▶ [Stated exercise]
Rewrite the data below with "Add Connection" changed to "New Connection" throughout, leaving everything else unchanged.

━━ Records shown ━━

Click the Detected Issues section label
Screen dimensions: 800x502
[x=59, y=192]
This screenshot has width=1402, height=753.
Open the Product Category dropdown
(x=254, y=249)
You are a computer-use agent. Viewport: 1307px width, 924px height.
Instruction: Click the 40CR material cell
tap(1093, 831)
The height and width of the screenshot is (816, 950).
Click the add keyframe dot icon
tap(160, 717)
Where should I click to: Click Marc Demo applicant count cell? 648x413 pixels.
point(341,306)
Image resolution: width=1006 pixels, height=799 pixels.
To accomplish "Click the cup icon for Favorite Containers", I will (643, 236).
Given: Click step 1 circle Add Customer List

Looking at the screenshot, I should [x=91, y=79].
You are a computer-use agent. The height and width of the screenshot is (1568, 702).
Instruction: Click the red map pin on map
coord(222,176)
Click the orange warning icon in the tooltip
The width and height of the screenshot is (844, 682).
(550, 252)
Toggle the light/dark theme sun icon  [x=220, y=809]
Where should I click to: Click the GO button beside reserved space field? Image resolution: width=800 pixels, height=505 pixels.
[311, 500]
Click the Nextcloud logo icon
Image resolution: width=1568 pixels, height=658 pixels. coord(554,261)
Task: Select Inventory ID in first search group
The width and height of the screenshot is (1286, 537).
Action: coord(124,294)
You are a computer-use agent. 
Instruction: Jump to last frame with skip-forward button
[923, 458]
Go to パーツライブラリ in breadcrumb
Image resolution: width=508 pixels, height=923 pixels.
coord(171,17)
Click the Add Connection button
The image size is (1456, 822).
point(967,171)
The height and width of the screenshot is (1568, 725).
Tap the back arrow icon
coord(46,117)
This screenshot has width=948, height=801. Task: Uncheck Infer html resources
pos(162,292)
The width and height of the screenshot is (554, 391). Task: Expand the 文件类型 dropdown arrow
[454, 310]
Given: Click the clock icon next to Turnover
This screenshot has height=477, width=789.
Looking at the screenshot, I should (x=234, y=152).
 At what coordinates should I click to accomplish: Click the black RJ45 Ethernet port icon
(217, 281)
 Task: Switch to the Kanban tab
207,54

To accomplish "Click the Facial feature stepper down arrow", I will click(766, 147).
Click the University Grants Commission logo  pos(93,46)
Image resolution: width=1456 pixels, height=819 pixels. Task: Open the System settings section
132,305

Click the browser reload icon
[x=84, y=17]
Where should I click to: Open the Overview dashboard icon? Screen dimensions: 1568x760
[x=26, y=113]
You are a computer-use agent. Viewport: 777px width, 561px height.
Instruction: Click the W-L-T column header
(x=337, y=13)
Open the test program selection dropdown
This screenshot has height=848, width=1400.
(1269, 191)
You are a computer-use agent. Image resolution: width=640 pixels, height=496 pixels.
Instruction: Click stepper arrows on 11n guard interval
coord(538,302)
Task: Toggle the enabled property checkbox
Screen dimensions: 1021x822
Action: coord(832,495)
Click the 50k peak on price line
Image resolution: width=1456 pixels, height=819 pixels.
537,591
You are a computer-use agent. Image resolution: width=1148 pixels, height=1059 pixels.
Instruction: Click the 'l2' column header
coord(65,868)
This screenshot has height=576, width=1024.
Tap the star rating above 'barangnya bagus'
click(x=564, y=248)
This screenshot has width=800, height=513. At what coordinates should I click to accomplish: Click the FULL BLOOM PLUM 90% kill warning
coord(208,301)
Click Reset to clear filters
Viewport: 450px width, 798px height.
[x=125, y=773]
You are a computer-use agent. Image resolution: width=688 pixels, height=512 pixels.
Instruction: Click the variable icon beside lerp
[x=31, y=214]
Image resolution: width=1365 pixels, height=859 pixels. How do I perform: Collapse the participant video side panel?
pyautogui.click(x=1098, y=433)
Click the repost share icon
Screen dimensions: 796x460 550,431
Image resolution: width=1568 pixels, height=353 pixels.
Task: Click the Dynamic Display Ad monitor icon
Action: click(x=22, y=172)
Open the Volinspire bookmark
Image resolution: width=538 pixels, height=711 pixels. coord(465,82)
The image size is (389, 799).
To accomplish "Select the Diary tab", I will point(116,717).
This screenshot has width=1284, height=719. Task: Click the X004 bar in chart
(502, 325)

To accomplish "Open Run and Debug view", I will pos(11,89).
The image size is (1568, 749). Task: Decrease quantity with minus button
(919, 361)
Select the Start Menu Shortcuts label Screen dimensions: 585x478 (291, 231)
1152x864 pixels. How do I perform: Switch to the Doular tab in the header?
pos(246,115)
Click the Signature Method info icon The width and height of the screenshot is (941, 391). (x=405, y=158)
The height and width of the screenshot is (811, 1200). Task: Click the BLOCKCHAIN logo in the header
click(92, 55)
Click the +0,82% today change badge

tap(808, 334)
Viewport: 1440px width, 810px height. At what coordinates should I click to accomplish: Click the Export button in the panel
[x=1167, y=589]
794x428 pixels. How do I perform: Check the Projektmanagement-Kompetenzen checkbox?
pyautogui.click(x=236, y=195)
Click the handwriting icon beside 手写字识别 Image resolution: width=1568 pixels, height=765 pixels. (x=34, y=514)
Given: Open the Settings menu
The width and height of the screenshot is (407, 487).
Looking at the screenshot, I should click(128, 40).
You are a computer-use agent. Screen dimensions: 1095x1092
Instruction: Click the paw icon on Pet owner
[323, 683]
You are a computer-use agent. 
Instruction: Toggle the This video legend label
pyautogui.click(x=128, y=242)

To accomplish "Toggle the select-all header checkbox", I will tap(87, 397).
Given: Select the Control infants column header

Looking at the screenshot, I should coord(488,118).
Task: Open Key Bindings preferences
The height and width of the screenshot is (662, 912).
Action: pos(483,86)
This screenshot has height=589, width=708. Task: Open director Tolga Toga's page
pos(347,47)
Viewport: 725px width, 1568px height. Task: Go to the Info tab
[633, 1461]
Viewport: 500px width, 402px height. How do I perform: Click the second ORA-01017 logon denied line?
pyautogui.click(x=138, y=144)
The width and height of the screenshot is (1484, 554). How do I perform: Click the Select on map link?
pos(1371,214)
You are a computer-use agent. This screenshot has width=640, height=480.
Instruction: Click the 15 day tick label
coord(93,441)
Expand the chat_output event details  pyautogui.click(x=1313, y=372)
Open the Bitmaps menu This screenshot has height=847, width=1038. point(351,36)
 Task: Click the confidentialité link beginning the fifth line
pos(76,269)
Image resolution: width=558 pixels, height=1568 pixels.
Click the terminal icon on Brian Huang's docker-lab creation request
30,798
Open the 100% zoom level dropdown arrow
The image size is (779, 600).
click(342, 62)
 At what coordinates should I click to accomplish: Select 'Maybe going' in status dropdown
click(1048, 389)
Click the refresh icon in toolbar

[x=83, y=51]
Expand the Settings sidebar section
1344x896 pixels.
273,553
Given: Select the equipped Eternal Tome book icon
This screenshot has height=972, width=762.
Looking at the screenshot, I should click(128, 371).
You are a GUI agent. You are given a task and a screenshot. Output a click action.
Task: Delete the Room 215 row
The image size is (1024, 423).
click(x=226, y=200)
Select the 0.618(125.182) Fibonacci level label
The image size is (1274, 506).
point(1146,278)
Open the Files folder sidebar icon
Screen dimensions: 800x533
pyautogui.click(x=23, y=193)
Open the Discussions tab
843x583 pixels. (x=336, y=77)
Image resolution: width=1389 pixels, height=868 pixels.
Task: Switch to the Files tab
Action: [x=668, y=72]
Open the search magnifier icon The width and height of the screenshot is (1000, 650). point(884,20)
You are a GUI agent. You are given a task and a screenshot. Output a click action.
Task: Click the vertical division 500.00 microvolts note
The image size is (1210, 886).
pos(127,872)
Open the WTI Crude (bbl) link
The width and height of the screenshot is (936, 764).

━━━

▶ [Task output]
Click the Detected Issues section label
Screen dimensions: 800x502
[x=59, y=192]
This screenshot has width=1402, height=753.
Open the Product Category dropdown
(x=254, y=249)
You are a computer-use agent. Viewport: 1307px width, 924px height.
Instruction: Click the 40CR material cell
tap(1093, 831)
The height and width of the screenshot is (816, 950).
Click the add keyframe dot icon
tap(160, 717)
Where should I click to: Click Marc Demo applicant count cell? 648x413 pixels.
point(341,306)
Image resolution: width=1006 pixels, height=799 pixels.
To accomplish "Click the cup icon for Favorite Containers", I will (643, 236).
Given: Click step 1 circle Add Customer List

Looking at the screenshot, I should [x=91, y=79].
You are a computer-use agent. The height and width of the screenshot is (1568, 702).
Instruction: Click the red map pin on map
coord(222,176)
Click the orange warning icon in the tooltip
The width and height of the screenshot is (844, 682).
(550, 252)
Toggle the light/dark theme sun icon  [x=220, y=809]
Where should I click to: Click the GO button beside reserved space field? Image resolution: width=800 pixels, height=505 pixels.
[311, 500]
Click the Nextcloud logo icon
Image resolution: width=1568 pixels, height=658 pixels. coord(554,261)
Task: Select Inventory ID in first search group
The width and height of the screenshot is (1286, 537).
Action: coord(124,294)
You are a computer-use agent. 
Instruction: Jump to last frame with skip-forward button
[923, 458]
Go to パーツライブラリ in breadcrumb
Image resolution: width=508 pixels, height=923 pixels.
coord(171,17)
Click the New Connection button
The image size is (1456, 822).
point(967,171)
The height and width of the screenshot is (1568, 725).
Tap the back arrow icon
coord(46,117)
This screenshot has width=948, height=801. Task: Uncheck Infer html resources
pos(162,292)
The width and height of the screenshot is (554, 391). Task: Expand the 文件类型 dropdown arrow
[454, 310]
Given: Click the clock icon next to Turnover
This screenshot has height=477, width=789.
Looking at the screenshot, I should (x=234, y=152).
 At what coordinates should I click to accomplish: Click the black RJ45 Ethernet port icon
(217, 281)
 Task: Switch to the Kanban tab
207,54

To accomplish "Click the Facial feature stepper down arrow", I will click(766, 147).
Click the University Grants Commission logo  pos(93,46)
Image resolution: width=1456 pixels, height=819 pixels. Task: Open the System settings section
132,305

Click the browser reload icon
[x=84, y=17]
Where should I click to: Open the Overview dashboard icon? Screen dimensions: 1568x760
[x=26, y=113]
You are a computer-use agent. Viewport: 777px width, 561px height.
Instruction: Click the W-L-T column header
(x=337, y=13)
Open the test program selection dropdown
This screenshot has height=848, width=1400.
(1269, 191)
You are a computer-use agent. Image resolution: width=640 pixels, height=496 pixels.
Instruction: Click stepper arrows on 11n guard interval
coord(538,302)
Task: Toggle the enabled property checkbox
Screen dimensions: 1021x822
Action: coord(832,495)
Click the 50k peak on price line
Image resolution: width=1456 pixels, height=819 pixels.
537,591
You are a computer-use agent. Image resolution: width=1148 pixels, height=1059 pixels.
Instruction: Click the 'l2' column header
coord(65,868)
This screenshot has height=576, width=1024.
Tap the star rating above 'barangnya bagus'
click(x=564, y=248)
This screenshot has width=800, height=513. At what coordinates should I click to accomplish: Click the FULL BLOOM PLUM 90% kill warning
coord(208,301)
Click Reset to clear filters
Viewport: 450px width, 798px height.
[x=125, y=773]
You are a computer-use agent. Image resolution: width=688 pixels, height=512 pixels.
Instruction: Click the variable icon beside lerp
[x=31, y=214]
Image resolution: width=1365 pixels, height=859 pixels. How do I perform: Collapse the participant video side panel?
pyautogui.click(x=1098, y=433)
Click the repost share icon
Screen dimensions: 796x460 550,431
Image resolution: width=1568 pixels, height=353 pixels.
Task: Click the Dynamic Display Ad monitor icon
Action: click(x=22, y=172)
Open the Volinspire bookmark
Image resolution: width=538 pixels, height=711 pixels. coord(465,82)
The image size is (389, 799).
To accomplish "Select the Diary tab", I will point(116,717).
This screenshot has width=1284, height=719. Task: Click the X004 bar in chart
(502, 325)

To accomplish "Open Run and Debug view", I will pos(11,89).
The image size is (1568, 749). Task: Decrease quantity with minus button
(919, 361)
Select the Start Menu Shortcuts label Screen dimensions: 585x478 (291, 231)
1152x864 pixels. How do I perform: Switch to the Doular tab in the header?
pos(246,115)
Click the Signature Method info icon The width and height of the screenshot is (941, 391). (x=405, y=158)
The height and width of the screenshot is (811, 1200). Task: Click the BLOCKCHAIN logo in the header
click(92, 55)
Click the +0,82% today change badge

tap(808, 334)
Viewport: 1440px width, 810px height. At what coordinates should I click to accomplish: Click the Export button in the panel
[x=1167, y=589]
794x428 pixels. How do I perform: Check the Projektmanagement-Kompetenzen checkbox?
pyautogui.click(x=236, y=195)
Click the handwriting icon beside 手写字识别 Image resolution: width=1568 pixels, height=765 pixels. (x=34, y=514)
Given: Open the Settings menu
The width and height of the screenshot is (407, 487).
Looking at the screenshot, I should click(128, 40).
You are a computer-use agent. Screen dimensions: 1095x1092
Instruction: Click the paw icon on Pet owner
[323, 683]
You are a computer-use agent. 
Instruction: Toggle the This video legend label
pyautogui.click(x=128, y=242)

To accomplish "Toggle the select-all header checkbox", I will tap(87, 397).
Given: Select the Control infants column header

Looking at the screenshot, I should coord(488,118).
Task: Open Key Bindings preferences
The height and width of the screenshot is (662, 912).
Action: pos(483,86)
This screenshot has height=589, width=708. Task: Open director Tolga Toga's page
pos(347,47)
Viewport: 725px width, 1568px height. Task: Go to the Info tab
[633, 1461]
Viewport: 500px width, 402px height. How do I perform: Click the second ORA-01017 logon denied line?
pyautogui.click(x=138, y=144)
The width and height of the screenshot is (1484, 554). How do I perform: Click the Select on map link?
pos(1371,214)
You are a computer-use agent. This screenshot has width=640, height=480.
Instruction: Click the 15 day tick label
coord(93,441)
Expand the chat_output event details  pyautogui.click(x=1313, y=372)
Open the Bitmaps menu This screenshot has height=847, width=1038. point(351,36)
 Task: Click the confidentialité link beginning the fifth line
pos(76,269)
Image resolution: width=558 pixels, height=1568 pixels.
Click the terminal icon on Brian Huang's docker-lab creation request
30,798
Open the 100% zoom level dropdown arrow
The image size is (779, 600).
click(342, 62)
 At what coordinates should I click to accomplish: Select 'Maybe going' in status dropdown
click(1048, 389)
Click the refresh icon in toolbar

[x=83, y=51]
Expand the Settings sidebar section
1344x896 pixels.
273,553
Given: Select the equipped Eternal Tome book icon
This screenshot has height=972, width=762.
Looking at the screenshot, I should click(128, 371).
You are a GUI agent. You are given a task and a screenshot. Output a click action.
Task: Delete the Room 215 row
The image size is (1024, 423).
click(x=226, y=200)
Select the 0.618(125.182) Fibonacci level label
The image size is (1274, 506).
point(1146,278)
Open the Files folder sidebar icon
Screen dimensions: 800x533
pyautogui.click(x=23, y=193)
Open the Discussions tab
843x583 pixels. (x=336, y=77)
Image resolution: width=1389 pixels, height=868 pixels.
Task: Switch to the Files tab
Action: [x=668, y=72]
Open the search magnifier icon The width and height of the screenshot is (1000, 650). point(884,20)
You are a GUI agent. You are given a task and a screenshot. Output a click action.
Task: Click the vertical division 500.00 microvolts note
The image size is (1210, 886).
pos(127,872)
Open the WTI Crude (bbl) link
The width and height of the screenshot is (936, 764).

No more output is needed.